O exercício físico e o impacto socioeconómico da doença

Porque devem os nossos séniores fazer exercício? Porque devem ser implementadas políticas de promoção da actividade física na 3ª idade? Primeiro faz-lhes bem à saúde, segundo faz-nos bem à carteira… A todos. Pelo menos é o que nos diz um estudo publicado há dias no PLoS sobre o impacto económico dos programas de exercício cardiorespiratório e de musculação em idosos com deficit cognitivo e sinais de Alzheimer. A prática de actividade física estruturada deste tipo reduziu a necessidade de cuidados de saúde, idas ao médico, e exames de diagnóstico complementares.

“Verificámos que quem participou em programas de treino cardiorespiratório e de força necessitou de menos recursos de saúde – como visitas ao médico e testes laboratoriais – comparado com quem seguiu programas de equilíbrio e tonificação” – Jennifer Davis, autora principal do estudo.
Interessante também é o facto do treino de musculação ter melhorado significativamente sintomas do declínio cognitivo dos participantes. Na verdade, este estudo fundamentou-se num outro da Doutora Liu-Ambrose que mostrava os benefícios do treino de força em atenuar a degeneração neuro-cognitiva e a melhorar a mobilidade nos idosos.
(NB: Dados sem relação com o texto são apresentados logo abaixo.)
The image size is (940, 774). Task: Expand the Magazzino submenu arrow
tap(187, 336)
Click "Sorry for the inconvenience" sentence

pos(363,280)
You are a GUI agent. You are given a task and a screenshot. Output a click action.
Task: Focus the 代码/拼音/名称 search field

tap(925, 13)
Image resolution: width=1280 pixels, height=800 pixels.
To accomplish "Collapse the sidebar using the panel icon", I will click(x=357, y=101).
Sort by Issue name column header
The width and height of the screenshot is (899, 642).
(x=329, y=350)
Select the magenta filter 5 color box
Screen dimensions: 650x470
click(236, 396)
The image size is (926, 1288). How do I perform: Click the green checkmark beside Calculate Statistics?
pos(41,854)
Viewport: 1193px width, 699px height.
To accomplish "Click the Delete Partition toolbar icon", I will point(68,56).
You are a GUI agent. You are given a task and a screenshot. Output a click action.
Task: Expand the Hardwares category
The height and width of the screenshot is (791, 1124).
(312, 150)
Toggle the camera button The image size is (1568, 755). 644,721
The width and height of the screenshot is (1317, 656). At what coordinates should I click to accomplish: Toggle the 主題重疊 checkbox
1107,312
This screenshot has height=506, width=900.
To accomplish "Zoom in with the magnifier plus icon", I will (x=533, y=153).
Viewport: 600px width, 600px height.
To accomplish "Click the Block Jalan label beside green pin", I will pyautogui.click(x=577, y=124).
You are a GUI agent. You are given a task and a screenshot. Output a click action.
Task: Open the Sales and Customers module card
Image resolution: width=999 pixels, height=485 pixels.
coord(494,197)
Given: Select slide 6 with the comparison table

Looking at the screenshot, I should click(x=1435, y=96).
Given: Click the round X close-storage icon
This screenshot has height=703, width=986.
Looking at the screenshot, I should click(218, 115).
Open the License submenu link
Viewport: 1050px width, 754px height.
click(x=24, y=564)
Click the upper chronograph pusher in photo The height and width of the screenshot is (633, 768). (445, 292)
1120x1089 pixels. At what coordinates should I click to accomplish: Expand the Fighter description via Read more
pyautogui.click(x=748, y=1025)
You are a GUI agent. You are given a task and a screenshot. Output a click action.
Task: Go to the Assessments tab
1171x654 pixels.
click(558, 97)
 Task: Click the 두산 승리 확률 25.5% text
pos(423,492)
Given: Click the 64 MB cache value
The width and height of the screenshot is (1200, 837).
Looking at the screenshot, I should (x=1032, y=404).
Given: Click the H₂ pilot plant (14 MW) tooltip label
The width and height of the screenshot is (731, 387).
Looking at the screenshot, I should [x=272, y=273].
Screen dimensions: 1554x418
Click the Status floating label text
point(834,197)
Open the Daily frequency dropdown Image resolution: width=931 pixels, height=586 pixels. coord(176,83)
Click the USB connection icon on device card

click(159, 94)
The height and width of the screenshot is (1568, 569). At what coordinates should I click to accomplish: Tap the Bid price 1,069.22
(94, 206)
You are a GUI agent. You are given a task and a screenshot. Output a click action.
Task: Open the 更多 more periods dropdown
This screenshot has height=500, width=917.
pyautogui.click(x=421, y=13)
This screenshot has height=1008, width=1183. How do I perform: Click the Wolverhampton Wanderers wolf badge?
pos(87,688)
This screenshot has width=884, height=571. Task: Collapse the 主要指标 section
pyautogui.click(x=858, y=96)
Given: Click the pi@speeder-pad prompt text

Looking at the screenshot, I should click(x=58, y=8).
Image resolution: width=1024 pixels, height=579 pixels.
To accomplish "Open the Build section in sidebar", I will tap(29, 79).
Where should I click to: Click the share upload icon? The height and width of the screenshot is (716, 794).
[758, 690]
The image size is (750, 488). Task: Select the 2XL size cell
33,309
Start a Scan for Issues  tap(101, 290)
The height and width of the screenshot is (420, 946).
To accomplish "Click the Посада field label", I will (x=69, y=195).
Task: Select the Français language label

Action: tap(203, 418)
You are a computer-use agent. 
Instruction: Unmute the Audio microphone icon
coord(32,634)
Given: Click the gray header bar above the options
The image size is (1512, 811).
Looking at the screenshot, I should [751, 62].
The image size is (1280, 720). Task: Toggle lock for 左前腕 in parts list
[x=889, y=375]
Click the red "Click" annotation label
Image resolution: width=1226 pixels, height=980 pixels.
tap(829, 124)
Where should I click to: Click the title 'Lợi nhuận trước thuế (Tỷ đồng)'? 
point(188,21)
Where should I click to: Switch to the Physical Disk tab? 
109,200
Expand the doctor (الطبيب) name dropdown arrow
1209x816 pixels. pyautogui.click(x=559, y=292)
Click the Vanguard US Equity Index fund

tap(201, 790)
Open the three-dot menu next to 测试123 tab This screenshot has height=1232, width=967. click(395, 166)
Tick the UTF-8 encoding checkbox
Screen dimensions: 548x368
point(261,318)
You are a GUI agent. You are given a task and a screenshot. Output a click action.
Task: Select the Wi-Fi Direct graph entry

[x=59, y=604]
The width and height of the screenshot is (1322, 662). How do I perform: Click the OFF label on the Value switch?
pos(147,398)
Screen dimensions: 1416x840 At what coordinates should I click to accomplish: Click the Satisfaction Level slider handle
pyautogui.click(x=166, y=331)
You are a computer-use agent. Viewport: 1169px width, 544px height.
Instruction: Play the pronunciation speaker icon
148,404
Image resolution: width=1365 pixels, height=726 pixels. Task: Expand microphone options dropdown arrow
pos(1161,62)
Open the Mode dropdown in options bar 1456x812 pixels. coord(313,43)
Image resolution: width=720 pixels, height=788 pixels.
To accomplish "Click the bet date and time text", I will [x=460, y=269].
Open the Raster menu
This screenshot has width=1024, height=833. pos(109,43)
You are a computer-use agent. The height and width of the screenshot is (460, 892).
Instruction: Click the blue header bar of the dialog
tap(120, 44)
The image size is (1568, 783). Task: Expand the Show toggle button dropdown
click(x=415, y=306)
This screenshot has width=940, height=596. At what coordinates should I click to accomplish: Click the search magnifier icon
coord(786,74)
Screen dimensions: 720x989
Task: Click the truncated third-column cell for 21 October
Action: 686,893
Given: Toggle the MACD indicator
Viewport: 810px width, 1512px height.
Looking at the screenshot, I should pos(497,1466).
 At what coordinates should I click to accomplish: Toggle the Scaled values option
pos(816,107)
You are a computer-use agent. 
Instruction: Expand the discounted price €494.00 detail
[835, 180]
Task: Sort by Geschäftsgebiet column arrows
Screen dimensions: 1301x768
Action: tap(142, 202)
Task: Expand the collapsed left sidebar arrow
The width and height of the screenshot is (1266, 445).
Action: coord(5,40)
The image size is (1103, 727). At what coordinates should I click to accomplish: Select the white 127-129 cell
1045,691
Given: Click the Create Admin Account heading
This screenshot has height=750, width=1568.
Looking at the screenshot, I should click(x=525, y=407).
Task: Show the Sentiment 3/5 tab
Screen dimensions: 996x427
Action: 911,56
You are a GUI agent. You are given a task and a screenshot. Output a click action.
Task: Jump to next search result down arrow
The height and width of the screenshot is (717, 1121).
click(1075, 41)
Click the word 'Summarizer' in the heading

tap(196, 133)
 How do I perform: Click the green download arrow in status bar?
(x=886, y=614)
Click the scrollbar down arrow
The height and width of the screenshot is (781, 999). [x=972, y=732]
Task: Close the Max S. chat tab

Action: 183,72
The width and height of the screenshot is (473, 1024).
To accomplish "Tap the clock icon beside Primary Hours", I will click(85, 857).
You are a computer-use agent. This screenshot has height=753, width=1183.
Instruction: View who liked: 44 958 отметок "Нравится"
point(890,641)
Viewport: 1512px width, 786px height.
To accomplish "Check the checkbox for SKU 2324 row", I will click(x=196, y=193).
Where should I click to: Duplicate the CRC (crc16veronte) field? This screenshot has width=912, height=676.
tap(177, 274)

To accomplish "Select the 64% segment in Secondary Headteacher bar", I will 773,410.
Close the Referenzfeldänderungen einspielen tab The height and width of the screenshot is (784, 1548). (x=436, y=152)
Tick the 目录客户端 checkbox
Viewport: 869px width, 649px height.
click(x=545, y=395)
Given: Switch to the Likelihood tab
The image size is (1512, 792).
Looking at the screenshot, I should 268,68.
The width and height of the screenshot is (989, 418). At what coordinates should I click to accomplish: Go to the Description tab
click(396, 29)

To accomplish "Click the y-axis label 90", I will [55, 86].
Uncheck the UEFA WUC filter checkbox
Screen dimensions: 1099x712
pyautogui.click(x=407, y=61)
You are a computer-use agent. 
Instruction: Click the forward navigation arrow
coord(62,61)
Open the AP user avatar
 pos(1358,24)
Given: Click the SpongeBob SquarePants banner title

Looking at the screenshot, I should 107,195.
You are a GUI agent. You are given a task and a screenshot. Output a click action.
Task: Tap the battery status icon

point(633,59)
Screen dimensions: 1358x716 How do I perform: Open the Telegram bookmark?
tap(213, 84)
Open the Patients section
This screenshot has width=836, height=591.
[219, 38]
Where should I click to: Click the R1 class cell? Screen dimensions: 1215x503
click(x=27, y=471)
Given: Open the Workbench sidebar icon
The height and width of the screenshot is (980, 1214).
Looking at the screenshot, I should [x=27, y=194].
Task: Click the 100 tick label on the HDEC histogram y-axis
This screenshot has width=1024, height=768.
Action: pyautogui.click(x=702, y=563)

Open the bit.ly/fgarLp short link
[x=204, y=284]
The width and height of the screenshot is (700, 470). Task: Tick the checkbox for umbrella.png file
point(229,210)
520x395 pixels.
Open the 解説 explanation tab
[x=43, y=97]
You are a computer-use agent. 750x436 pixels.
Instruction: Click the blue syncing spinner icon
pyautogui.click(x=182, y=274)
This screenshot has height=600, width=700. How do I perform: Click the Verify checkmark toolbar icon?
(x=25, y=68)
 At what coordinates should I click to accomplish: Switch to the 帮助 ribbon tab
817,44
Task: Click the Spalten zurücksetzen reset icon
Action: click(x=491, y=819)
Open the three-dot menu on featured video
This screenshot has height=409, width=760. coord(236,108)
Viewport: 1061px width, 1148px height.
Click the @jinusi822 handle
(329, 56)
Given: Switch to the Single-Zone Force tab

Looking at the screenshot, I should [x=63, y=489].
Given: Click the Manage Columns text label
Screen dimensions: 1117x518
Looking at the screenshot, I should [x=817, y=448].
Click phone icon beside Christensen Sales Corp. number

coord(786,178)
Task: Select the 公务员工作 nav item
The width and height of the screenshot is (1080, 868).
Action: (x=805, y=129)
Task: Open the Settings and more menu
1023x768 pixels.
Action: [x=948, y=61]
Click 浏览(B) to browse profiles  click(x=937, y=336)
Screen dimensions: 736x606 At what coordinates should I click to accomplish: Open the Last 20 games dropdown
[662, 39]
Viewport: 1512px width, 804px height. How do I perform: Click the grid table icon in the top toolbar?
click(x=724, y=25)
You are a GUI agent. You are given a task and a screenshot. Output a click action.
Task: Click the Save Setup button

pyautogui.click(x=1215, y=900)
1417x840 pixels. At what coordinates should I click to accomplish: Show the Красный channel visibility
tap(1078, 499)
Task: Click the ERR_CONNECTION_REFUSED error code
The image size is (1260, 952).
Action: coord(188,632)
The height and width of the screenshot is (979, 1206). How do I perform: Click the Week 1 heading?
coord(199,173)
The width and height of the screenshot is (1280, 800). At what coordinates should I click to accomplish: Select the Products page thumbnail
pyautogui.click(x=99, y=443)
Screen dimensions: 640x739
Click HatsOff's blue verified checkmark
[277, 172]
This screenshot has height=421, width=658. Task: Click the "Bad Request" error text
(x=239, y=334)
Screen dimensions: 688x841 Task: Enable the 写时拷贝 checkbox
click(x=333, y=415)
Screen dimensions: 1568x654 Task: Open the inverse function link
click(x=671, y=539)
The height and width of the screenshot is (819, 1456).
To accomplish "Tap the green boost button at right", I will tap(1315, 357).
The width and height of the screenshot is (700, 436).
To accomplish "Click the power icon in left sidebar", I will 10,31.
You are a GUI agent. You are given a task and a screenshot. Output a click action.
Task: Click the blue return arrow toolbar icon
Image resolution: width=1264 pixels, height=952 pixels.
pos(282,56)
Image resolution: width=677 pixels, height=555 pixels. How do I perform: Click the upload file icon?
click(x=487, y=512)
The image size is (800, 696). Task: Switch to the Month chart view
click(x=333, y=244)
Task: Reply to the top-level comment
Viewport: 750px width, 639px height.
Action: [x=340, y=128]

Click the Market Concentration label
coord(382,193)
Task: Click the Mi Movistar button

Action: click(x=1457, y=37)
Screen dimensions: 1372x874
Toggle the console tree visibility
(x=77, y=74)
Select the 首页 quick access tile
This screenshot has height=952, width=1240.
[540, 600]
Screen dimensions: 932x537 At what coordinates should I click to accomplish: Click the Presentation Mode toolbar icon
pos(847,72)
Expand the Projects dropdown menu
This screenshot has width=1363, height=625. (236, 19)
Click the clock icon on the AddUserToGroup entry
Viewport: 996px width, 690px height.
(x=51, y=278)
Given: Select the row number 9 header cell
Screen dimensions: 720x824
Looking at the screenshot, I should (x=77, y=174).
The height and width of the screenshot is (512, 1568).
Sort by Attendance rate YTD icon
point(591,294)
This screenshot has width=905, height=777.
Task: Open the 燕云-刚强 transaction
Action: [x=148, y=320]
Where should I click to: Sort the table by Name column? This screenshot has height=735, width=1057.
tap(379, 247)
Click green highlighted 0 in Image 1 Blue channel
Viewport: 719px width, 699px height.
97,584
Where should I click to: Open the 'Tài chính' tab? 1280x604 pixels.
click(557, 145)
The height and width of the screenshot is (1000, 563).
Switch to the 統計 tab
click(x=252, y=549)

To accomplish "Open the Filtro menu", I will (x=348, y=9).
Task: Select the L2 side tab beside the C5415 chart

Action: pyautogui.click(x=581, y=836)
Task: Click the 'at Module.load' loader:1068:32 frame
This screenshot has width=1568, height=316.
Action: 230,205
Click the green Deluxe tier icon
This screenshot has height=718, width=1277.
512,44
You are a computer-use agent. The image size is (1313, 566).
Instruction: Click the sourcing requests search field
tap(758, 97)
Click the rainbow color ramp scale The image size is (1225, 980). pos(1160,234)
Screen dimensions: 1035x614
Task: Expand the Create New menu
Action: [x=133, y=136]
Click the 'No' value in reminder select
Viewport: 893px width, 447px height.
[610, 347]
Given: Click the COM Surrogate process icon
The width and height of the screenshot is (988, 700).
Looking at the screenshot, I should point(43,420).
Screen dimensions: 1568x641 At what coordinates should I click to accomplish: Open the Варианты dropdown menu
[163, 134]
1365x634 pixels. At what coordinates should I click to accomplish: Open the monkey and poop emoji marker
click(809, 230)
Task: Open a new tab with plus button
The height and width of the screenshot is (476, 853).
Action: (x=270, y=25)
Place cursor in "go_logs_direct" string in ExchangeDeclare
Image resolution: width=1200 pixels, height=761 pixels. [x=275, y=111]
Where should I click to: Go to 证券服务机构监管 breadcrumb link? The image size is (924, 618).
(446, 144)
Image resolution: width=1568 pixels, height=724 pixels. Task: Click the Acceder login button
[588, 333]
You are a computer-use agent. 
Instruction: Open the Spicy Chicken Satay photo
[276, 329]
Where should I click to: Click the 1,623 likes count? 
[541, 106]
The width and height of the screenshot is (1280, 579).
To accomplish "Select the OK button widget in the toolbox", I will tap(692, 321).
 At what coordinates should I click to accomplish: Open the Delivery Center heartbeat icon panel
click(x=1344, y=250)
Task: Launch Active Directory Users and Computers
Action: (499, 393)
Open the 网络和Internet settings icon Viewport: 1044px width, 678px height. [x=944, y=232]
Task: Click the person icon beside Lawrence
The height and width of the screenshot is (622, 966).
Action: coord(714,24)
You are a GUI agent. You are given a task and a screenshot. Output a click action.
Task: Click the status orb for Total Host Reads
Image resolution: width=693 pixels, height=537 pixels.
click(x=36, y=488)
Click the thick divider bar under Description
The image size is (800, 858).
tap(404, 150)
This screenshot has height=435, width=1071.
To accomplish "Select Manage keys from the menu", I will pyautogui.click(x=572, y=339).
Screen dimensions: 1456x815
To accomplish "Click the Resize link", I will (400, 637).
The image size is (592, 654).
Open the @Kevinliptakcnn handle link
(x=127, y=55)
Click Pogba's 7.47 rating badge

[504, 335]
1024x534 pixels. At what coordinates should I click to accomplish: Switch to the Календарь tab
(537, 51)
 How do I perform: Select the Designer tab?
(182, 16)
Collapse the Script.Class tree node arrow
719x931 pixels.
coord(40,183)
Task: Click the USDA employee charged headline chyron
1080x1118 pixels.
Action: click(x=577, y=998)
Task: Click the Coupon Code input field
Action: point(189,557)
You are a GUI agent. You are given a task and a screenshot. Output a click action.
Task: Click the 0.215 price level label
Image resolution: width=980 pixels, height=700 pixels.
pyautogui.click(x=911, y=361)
Falamos em doenças neuro-degenerativas mas podíamos estar a falar de diabetes, osteoporose, doenças cardiovasculares, etc. Em vez de exercício físico estruturado poderíamos estar também a falar da promoção de uma alimentação decente. Infelizmente, os nossos “decisores” não conseguem olhar além do imediato e ver que políticas de saúde primárias, preventivas, não só actuam a nível da qualidade de vida mas também reduzindo os custos socioeconómicos da doença, algo que já aceitamos como normal apenas porque é comum. Ser “normal” é morrer doente aos 70 anos na cama de um hospital. Eu não quero ser “normal”… Tu queres?